There is another set of influences that affect my choice of reading material. I’ll term them “external” for this post, although, in reality, they are internal to me. These are the things that are temporary but which have an impact on my choices. For example, I am prone to bouts of gloom and doom. It would be insulting to true sufferers to term them bouts of depression but they are spells where the black dog comes to visit and I have difficulty in seeing the positive side of life. I am lucky to have wonderful people like Mrs Falaise and mini-Falaise around me so these moods don’t tend to last for long but, while I am in one, I will always choose to read familiar books and books that don’t demand too much emotional investment.

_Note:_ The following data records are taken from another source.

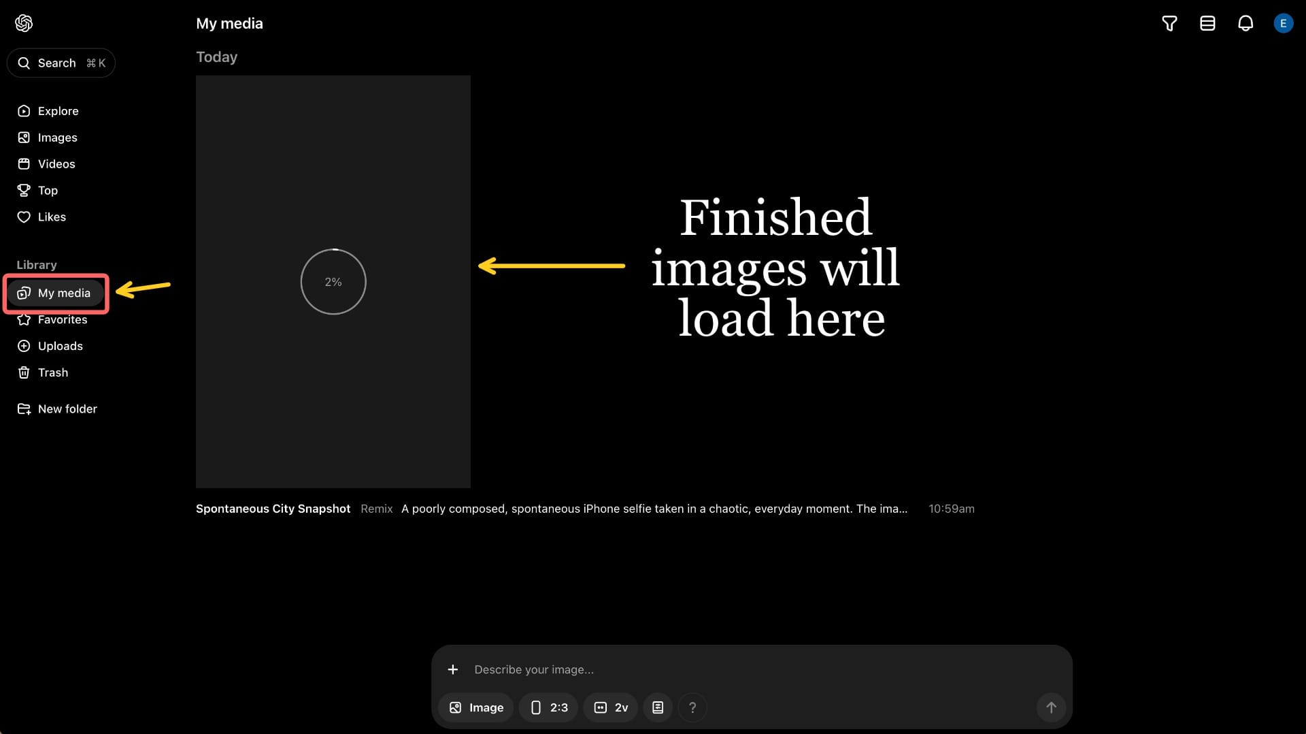Go to Explore in the sidebar
Image resolution: width=1306 pixels, height=734 pixels.
[58, 111]
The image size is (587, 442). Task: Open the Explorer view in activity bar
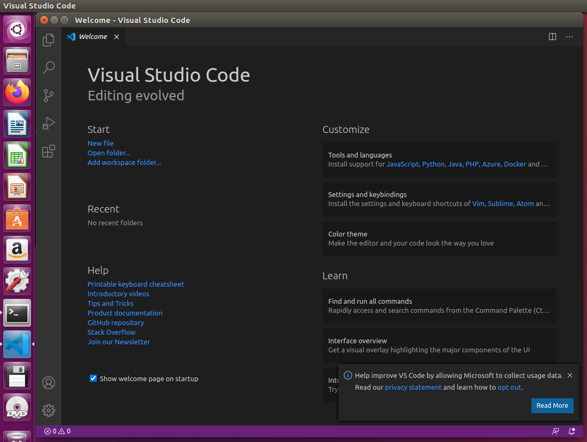point(49,40)
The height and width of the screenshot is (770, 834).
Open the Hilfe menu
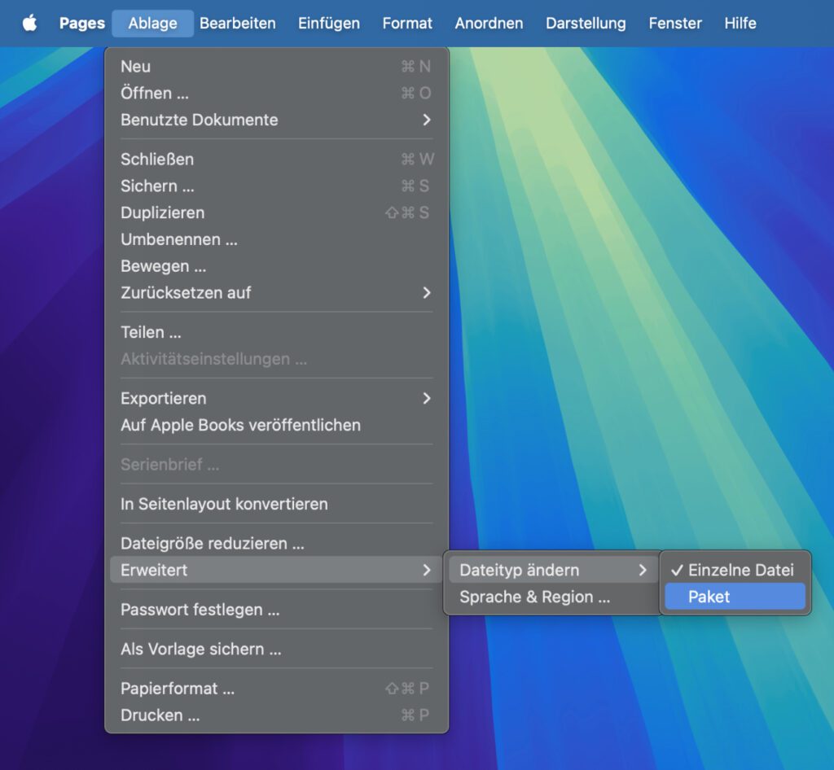[x=740, y=23]
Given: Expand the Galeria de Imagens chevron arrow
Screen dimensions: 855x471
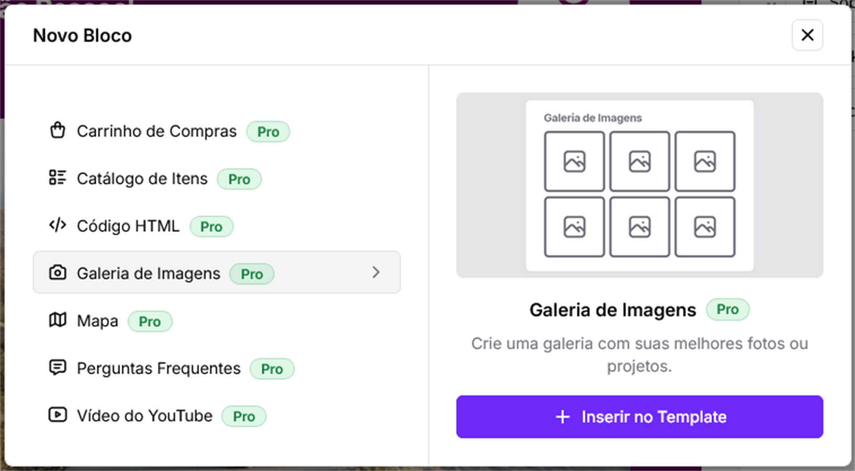Looking at the screenshot, I should [376, 272].
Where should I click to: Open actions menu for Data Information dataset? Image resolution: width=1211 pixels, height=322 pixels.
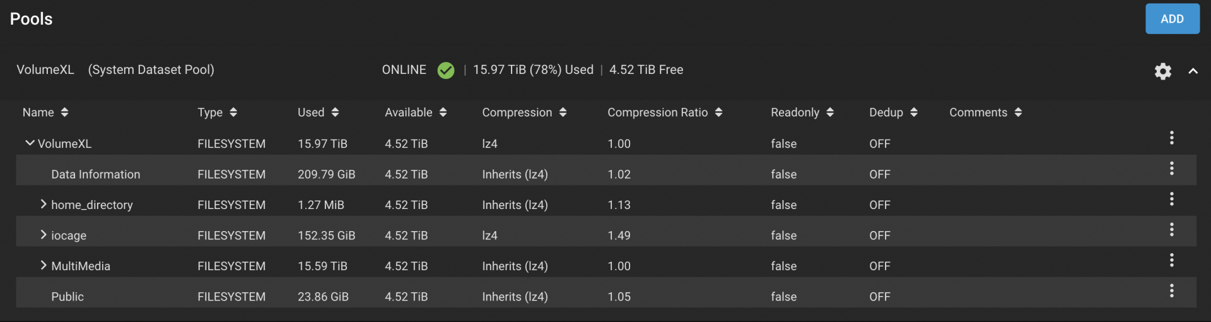1171,169
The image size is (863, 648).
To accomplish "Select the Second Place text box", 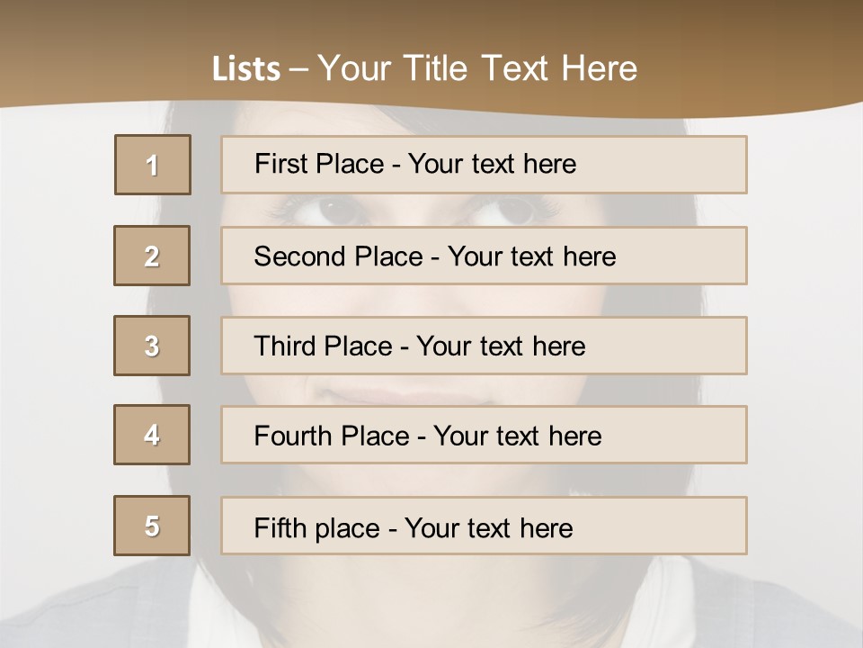I will click(x=484, y=256).
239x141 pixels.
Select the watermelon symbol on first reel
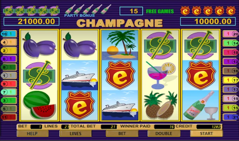[39, 105]
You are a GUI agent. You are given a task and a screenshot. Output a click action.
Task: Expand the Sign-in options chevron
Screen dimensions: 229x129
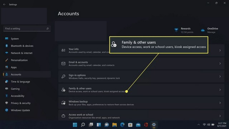pos(220,76)
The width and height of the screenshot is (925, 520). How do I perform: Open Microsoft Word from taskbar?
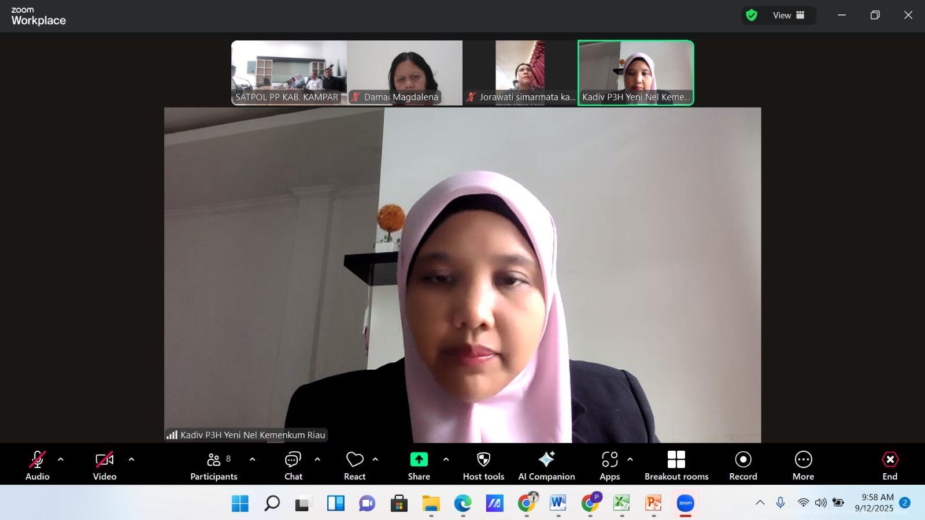pos(558,503)
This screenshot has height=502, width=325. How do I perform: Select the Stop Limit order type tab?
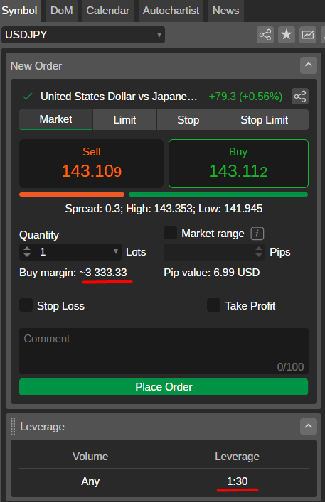(x=265, y=120)
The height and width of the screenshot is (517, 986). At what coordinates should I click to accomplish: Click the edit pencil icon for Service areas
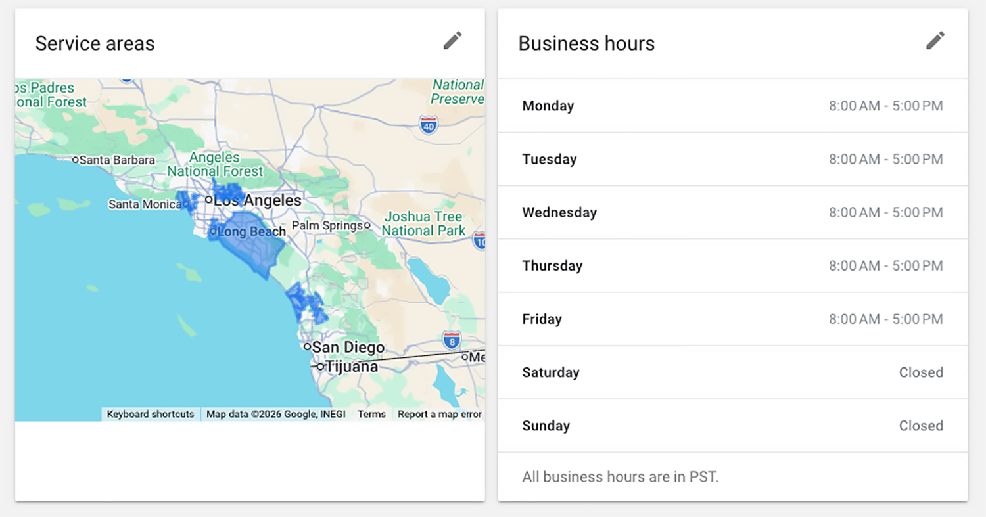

I often choose to read escapist books that can transport my mind and imagination to exciting and remote times and places so as to distract myself from real life.
I’m also the kind of person that dives deep into subjects when my interest is piqued or when I am reminded of subjects or topics that I enjoy. As an illustration of this, around a month ago, Lifetime Reader posted a couple of posts discussing a book on Shakespeare that she had been reading. I used to enjoy reading and watching Shakespeare when I was younger but haven’t really read any for years. Having read her posts, I recalled that I had a copy of John Michell’s Who wrote Shakespeare? on my TBR pile. This then lead me to a book buying session and further reading and I now have two more posts on Shakespeare themed books, three more books about Shakespeare at the top of the TBR pile and a new copy of Polanski’s version of Macbeth to watch. I suppose this kind of influence is external but not environmental. However I categorise it, it is a very powerful kind of influence for me.
The final set of influences that tend to affect my reading choices are those that are internal and more or less permanent. These, if you like, are the influences of my character on my reading. On the whole, these tend to be more permissive than limiting. Since mini-Falaise’s birth, I have become much more sensitised to books which revolve around graphic descriptions of children suffering or whose plots revolve around child murder or abduction.
I don’t think that the influences that lead me to choose one book over another then either enhance or detract from my reading. If I have chosen to read a book because it has been recommended or because everyone is raving about it, I tend to be able to approach it on its own terms and not to be over-expectant for it. Equally, if my mood or the outside world has affected the book I choose to read, then it is the choice of book that is affected and not the enjoyment of the book I ultimately read.
I think it is impossible for anyone’s choices of reading matter not to be affected by a whole host of influences. In part, this is what defines us as individual readers and helps us form our own sets of critical filters for the books we choose.